» **Your task**
In the data below, repeat the line containing "Who Should I" and every following line exactly, up to and including the last line. Exclude pictures.

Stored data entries
● ● ● ● ●
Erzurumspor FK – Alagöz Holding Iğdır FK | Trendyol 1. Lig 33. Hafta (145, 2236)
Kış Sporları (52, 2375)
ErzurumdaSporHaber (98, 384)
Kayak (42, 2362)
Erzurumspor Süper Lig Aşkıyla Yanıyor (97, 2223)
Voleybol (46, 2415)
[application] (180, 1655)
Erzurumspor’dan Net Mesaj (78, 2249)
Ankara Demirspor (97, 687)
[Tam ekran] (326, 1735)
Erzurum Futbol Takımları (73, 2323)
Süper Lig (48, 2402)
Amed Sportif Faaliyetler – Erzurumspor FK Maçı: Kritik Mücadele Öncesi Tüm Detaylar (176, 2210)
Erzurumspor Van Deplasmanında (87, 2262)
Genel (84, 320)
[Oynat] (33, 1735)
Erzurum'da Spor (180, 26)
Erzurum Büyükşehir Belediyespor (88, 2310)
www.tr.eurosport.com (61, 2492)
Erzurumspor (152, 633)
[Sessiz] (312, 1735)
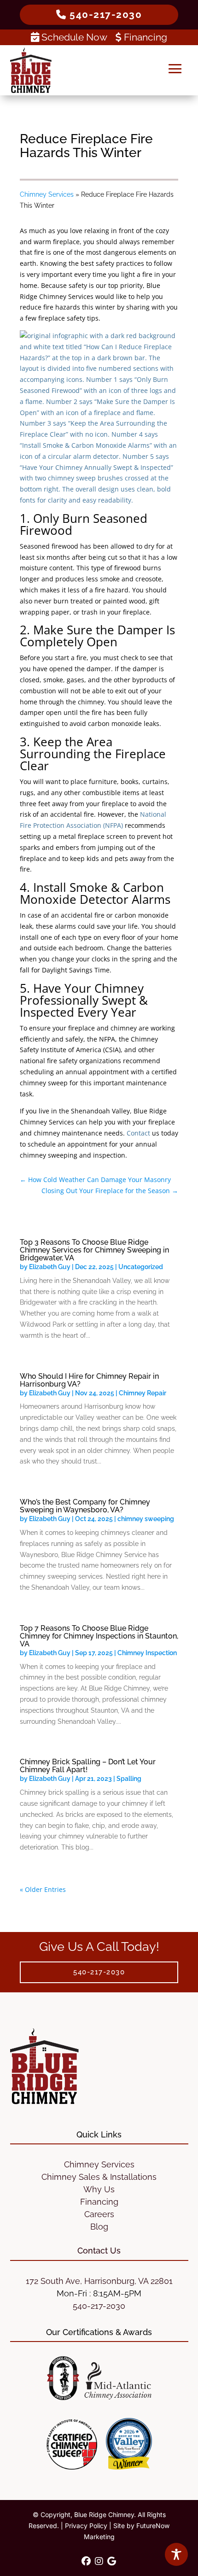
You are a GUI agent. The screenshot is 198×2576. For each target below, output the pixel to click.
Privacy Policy (86, 2525)
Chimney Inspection (147, 1653)
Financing (144, 37)
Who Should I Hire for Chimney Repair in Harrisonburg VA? (89, 1380)
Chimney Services (47, 194)
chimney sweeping (145, 1518)
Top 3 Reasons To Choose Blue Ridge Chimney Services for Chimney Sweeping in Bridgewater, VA (94, 1250)
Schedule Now (74, 37)
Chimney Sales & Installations (99, 2177)
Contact (138, 1133)
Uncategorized (140, 1266)
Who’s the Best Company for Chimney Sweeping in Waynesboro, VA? (85, 1506)
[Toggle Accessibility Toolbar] (176, 2554)
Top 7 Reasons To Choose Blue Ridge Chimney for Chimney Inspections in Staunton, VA (99, 1636)
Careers (99, 2214)
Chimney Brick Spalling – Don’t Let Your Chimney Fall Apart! (88, 1765)
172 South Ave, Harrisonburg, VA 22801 (99, 2281)
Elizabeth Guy (49, 1266)
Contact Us (99, 2250)
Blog (99, 2226)
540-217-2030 (99, 2306)
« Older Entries (43, 1889)
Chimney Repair (142, 1393)
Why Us (99, 2189)
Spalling (128, 1778)
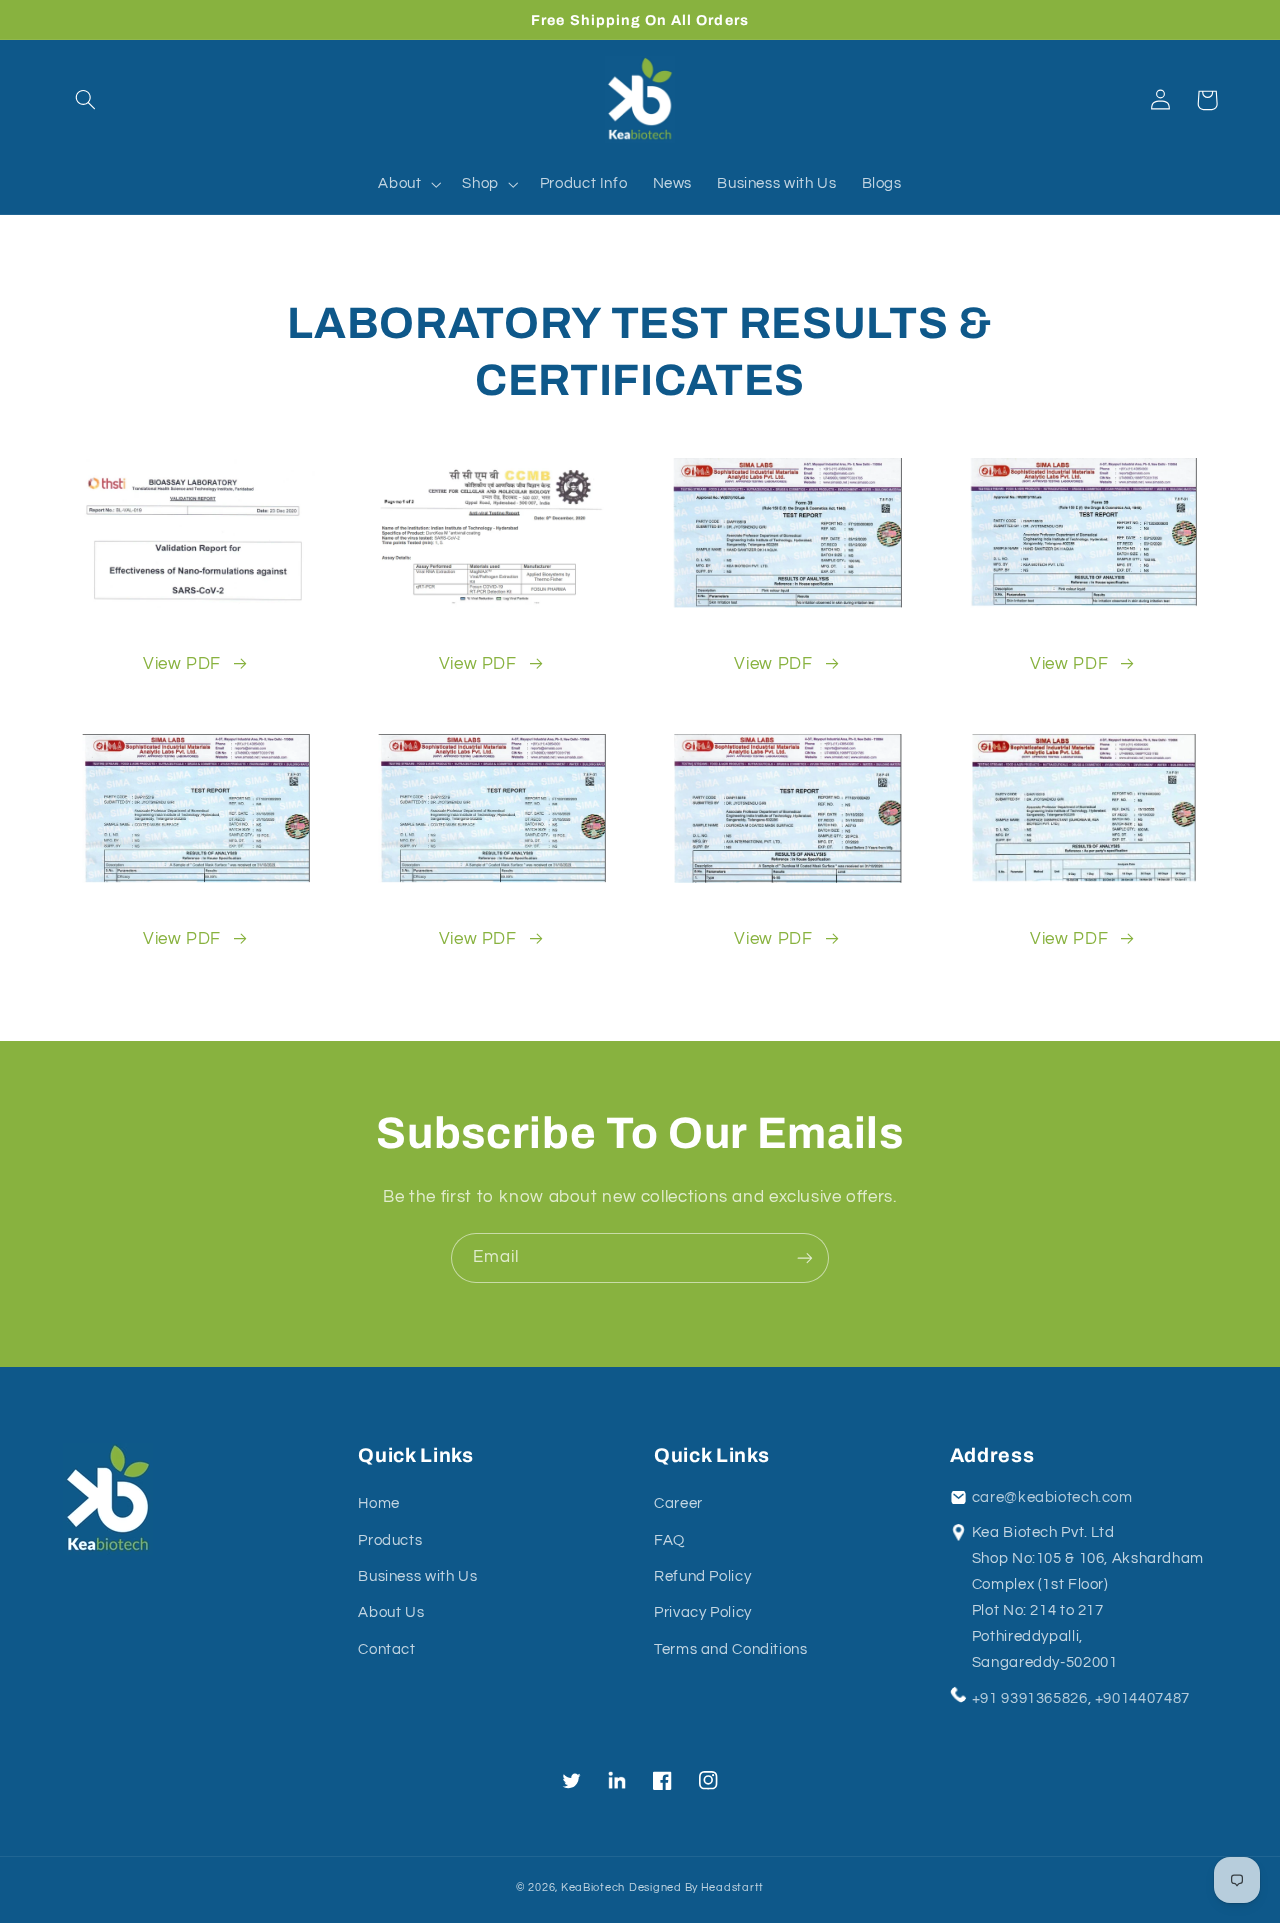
● ● ● ● ●
» **Response area**
Who Should I Hire for Chimney Repair in Harrisonburg VA? (89, 1380)
Chimney Services (47, 194)
chimney sweeping (145, 1518)
Top 3 Reasons To Choose Blue Ridge Chimney Services for Chimney Sweeping in Bridgewater, VA (94, 1250)
Schedule Now (74, 37)
Chimney Sales & Installations (99, 2177)
Contact (138, 1133)
Uncategorized (140, 1266)
Who’s the Best Company for Chimney Sweeping in Waynesboro, VA? (85, 1506)
[Toggle Accessibility Toolbar] (176, 2554)
Top 7 Reasons To Choose Blue Ridge Chimney for Chimney Inspections in Staunton, VA (99, 1636)
Careers (99, 2214)
Chimney Brick Spalling – Don’t Let Your Chimney Fall Apart! (88, 1765)
172 South Ave, Harrisonburg, VA 22801 (99, 2281)
Elizabeth Guy (49, 1266)
Contact Us (99, 2250)
Blog (99, 2226)
540-217-2030 (99, 2306)
« Older Entries (43, 1889)
Chimney Repair (142, 1393)
Why Us (99, 2189)
Spalling (128, 1778)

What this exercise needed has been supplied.